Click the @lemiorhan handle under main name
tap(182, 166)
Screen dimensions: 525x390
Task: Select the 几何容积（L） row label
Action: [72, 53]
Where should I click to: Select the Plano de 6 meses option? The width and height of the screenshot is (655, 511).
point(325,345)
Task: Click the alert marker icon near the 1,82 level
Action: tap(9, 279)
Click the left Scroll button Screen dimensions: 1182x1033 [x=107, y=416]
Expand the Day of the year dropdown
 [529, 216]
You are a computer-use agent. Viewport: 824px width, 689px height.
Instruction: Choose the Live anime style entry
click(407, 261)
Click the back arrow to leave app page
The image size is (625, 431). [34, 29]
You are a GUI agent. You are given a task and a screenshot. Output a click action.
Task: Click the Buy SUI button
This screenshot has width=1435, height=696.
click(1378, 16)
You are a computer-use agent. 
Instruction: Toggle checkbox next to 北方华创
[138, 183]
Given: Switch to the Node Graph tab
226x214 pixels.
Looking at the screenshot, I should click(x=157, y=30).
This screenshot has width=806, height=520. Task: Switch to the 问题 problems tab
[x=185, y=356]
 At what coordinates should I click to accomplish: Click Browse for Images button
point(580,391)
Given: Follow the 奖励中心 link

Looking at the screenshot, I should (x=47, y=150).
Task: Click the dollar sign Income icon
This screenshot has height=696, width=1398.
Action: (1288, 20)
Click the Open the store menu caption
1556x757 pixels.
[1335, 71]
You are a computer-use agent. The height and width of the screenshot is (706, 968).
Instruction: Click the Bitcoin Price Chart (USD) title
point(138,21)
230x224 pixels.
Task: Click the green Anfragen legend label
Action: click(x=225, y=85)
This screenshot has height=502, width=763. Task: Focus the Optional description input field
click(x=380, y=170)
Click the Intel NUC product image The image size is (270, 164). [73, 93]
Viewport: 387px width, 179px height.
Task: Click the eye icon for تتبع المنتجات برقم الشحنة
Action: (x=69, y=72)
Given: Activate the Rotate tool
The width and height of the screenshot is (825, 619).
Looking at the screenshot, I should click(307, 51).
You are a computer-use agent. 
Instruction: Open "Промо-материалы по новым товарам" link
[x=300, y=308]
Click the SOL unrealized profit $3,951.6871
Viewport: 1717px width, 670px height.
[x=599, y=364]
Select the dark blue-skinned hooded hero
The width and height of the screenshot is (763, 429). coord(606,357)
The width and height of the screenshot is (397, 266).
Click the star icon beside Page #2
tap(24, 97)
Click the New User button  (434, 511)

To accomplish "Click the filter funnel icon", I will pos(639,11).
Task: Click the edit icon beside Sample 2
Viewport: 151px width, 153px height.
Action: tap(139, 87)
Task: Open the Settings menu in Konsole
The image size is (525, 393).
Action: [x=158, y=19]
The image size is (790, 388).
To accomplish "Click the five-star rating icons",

──────────────────────────────

Exercise - Would you please repeat the whole listing exactly as it is?

Your response -
Click the @lemiorhan handle under main name
tap(182, 166)
Screen dimensions: 525x390
Task: Select the 几何容积（L） row label
Action: [72, 53]
Where should I click to: Select the Plano de 6 meses option? The width and height of the screenshot is (655, 511).
point(325,345)
Task: Click the alert marker icon near the 1,82 level
Action: tap(9, 279)
Click the left Scroll button Screen dimensions: 1182x1033 [x=107, y=416]
Expand the Day of the year dropdown
 [529, 216]
You are a computer-use agent. Viewport: 824px width, 689px height.
Instruction: Choose the Live anime style entry
click(407, 261)
Click the back arrow to leave app page
The image size is (625, 431). [34, 29]
You are a GUI agent. You are given a task and a screenshot. Output a click action.
Task: Click the Buy SUI button
This screenshot has width=1435, height=696.
click(1378, 16)
You are a computer-use agent. 
Instruction: Toggle checkbox next to 北方华创
[138, 183]
Given: Switch to the Node Graph tab
226x214 pixels.
Looking at the screenshot, I should click(x=157, y=30).
This screenshot has width=806, height=520. Task: Switch to the 问题 problems tab
[x=185, y=356]
 At what coordinates should I click to accomplish: Click Browse for Images button
point(580,391)
Given: Follow the 奖励中心 link

Looking at the screenshot, I should (x=47, y=150).
Task: Click the dollar sign Income icon
This screenshot has height=696, width=1398.
Action: (1288, 20)
Click the Open the store menu caption
1556x757 pixels.
[1335, 71]
You are a computer-use agent. The height and width of the screenshot is (706, 968).
Instruction: Click the Bitcoin Price Chart (USD) title
point(138,21)
230x224 pixels.
Task: Click the green Anfragen legend label
Action: click(x=225, y=85)
This screenshot has height=502, width=763. Task: Focus the Optional description input field
click(x=380, y=170)
Click the Intel NUC product image The image size is (270, 164). [73, 93]
Viewport: 387px width, 179px height.
Task: Click the eye icon for تتبع المنتجات برقم الشحنة
Action: (x=69, y=72)
Given: Activate the Rotate tool
The width and height of the screenshot is (825, 619).
Looking at the screenshot, I should click(307, 51).
You are a computer-use agent. 
Instruction: Open "Промо-материалы по новым товарам" link
[x=300, y=308]
Click the SOL unrealized profit $3,951.6871
Viewport: 1717px width, 670px height.
[x=599, y=364]
Select the dark blue-skinned hooded hero
The width and height of the screenshot is (763, 429). coord(606,357)
The width and height of the screenshot is (397, 266).
Click the star icon beside Page #2
tap(24, 97)
Click the New User button  (434, 511)

To accomplish "Click the filter funnel icon", I will pos(639,11).
Task: Click the edit icon beside Sample 2
Viewport: 151px width, 153px height.
Action: tap(139, 87)
Task: Open the Settings menu in Konsole
The image size is (525, 393).
Action: [x=158, y=19]
The image size is (790, 388).
To accomplish "Click the five-star rating icons",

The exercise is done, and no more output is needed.